Except for pesky bears that forage in trash barrels and rip doors off sheds, there’s not much drama here.
That changed late in March 2015, when homeowners in the park learned it was being auctioned off.
Longtime homeowners, whose savings are invested in their houses, were jolted. “I was shocked,” says Celeste Tibbetts. “We thought for sure we were going to lose everything,” says Jeanette Ball.
The homeowners, most with low and/or fixed incomes, had paid a lot rent (the fee to use the land under their houses) of only $200 a month for as long as anyone could remember. They feared that the next owner might push rents so high that they’d have to abandon their homes.
Rumors flew: One potential buyer wanted the land for a scrapyard, another would build cabins for ATVers and hunters.
The residents had no idea how they could save their park. Just three weeks before the auction, a local banker suggested that Ball call the Community Loan Fund’s ROC-NH office.
A few days later, eight of the park’s 16 homes were represented at a meeting where residents formed Deer Estates Cooperative. Just five days before the scheduled auction, co-op members voted unanimously to try to buy the park.

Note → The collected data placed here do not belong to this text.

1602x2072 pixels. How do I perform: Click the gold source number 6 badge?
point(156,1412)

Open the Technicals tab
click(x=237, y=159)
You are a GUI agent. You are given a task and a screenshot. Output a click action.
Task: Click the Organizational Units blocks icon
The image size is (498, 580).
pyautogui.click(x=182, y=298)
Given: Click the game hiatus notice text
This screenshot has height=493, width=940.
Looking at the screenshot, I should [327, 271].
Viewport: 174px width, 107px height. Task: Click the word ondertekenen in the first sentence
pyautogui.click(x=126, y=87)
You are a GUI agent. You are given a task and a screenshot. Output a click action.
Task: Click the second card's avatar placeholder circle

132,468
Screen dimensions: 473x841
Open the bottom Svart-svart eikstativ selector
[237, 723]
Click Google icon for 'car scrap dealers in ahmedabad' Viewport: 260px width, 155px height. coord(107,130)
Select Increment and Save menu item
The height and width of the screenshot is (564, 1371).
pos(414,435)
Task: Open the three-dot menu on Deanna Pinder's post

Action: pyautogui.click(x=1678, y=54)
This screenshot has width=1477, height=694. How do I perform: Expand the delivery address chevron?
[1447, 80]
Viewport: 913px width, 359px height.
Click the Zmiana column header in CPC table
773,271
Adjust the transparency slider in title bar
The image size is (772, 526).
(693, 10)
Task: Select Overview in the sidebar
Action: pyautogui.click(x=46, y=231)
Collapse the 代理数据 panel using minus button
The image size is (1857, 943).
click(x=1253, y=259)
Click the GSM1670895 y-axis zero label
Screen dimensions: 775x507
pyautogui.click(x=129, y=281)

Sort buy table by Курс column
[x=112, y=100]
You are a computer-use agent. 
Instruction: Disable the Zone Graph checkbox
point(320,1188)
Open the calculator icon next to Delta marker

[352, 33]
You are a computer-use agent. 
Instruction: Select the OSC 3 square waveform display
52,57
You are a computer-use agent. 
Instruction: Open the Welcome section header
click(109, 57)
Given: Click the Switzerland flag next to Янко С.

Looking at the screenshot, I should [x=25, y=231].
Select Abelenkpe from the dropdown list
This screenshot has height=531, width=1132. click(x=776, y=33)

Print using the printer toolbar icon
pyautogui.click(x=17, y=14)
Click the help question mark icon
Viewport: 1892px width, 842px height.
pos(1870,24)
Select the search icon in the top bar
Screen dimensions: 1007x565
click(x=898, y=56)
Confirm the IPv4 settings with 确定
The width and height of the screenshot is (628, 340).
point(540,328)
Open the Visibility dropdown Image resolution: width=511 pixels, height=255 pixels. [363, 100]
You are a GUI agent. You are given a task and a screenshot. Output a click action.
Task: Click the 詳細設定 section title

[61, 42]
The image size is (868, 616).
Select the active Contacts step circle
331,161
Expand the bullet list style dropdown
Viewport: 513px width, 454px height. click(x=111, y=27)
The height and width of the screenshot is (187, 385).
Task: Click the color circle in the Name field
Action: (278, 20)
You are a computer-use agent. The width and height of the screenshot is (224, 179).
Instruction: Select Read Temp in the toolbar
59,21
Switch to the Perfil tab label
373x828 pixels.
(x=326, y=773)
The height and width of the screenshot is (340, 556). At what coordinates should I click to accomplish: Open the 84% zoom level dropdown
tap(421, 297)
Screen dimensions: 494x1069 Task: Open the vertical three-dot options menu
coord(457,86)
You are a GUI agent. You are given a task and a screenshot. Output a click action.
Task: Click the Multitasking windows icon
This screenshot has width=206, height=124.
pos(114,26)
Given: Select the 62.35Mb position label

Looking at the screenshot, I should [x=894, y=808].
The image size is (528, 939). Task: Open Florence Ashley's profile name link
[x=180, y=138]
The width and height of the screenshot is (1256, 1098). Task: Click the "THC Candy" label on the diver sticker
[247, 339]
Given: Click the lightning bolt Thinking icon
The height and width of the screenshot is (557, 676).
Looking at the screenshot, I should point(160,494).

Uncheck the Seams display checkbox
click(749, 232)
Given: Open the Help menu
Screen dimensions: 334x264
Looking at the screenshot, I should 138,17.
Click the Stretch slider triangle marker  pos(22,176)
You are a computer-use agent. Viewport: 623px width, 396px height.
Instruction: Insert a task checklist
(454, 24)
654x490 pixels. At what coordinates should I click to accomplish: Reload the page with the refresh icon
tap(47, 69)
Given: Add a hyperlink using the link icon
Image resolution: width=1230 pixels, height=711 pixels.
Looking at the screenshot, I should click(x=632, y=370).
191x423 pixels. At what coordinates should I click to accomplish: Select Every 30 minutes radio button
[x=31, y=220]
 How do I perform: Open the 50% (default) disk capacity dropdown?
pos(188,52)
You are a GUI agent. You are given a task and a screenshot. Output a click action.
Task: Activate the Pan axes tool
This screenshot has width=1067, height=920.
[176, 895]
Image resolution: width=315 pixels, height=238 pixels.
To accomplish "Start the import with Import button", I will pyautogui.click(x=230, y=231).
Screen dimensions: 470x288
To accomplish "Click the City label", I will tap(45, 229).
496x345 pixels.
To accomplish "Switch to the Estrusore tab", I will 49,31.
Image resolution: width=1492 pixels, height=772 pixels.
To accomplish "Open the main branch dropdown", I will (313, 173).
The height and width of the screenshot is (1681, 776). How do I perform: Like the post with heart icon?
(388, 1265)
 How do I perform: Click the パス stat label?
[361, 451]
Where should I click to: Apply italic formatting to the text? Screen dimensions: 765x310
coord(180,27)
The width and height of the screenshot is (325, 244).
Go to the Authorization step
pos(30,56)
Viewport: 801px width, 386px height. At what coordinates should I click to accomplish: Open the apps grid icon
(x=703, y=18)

In the meantime, the ROC-NH team contacted the park’s owners, who were happy to sell to the co-op. “I wish I’d reached out to the homeowners sooner,” Robert Biggart said. “I didn’t know it was possible, much less that it would be that easy.”
On the morning of April 21, just 10 days after contacting ROC-NH, Deer Estates Co-op bought the park with financing from the Community Loan Fund. Within a year, it elected directors, graveled and graded the main road, pumped all the septic tanks, and put them on a maintenance schedule.
The co-op did increase the lot rent to $300, but the board consolidated what had been 20 separate lots into one large one, saving the co-op more than $7,000 a year in property taxes. Board members hope that if the co-op can get a grant for a much-needed new water system and fill its four vacant home sites, it will be able to reduce lot rents to $250—among the state’s lowest.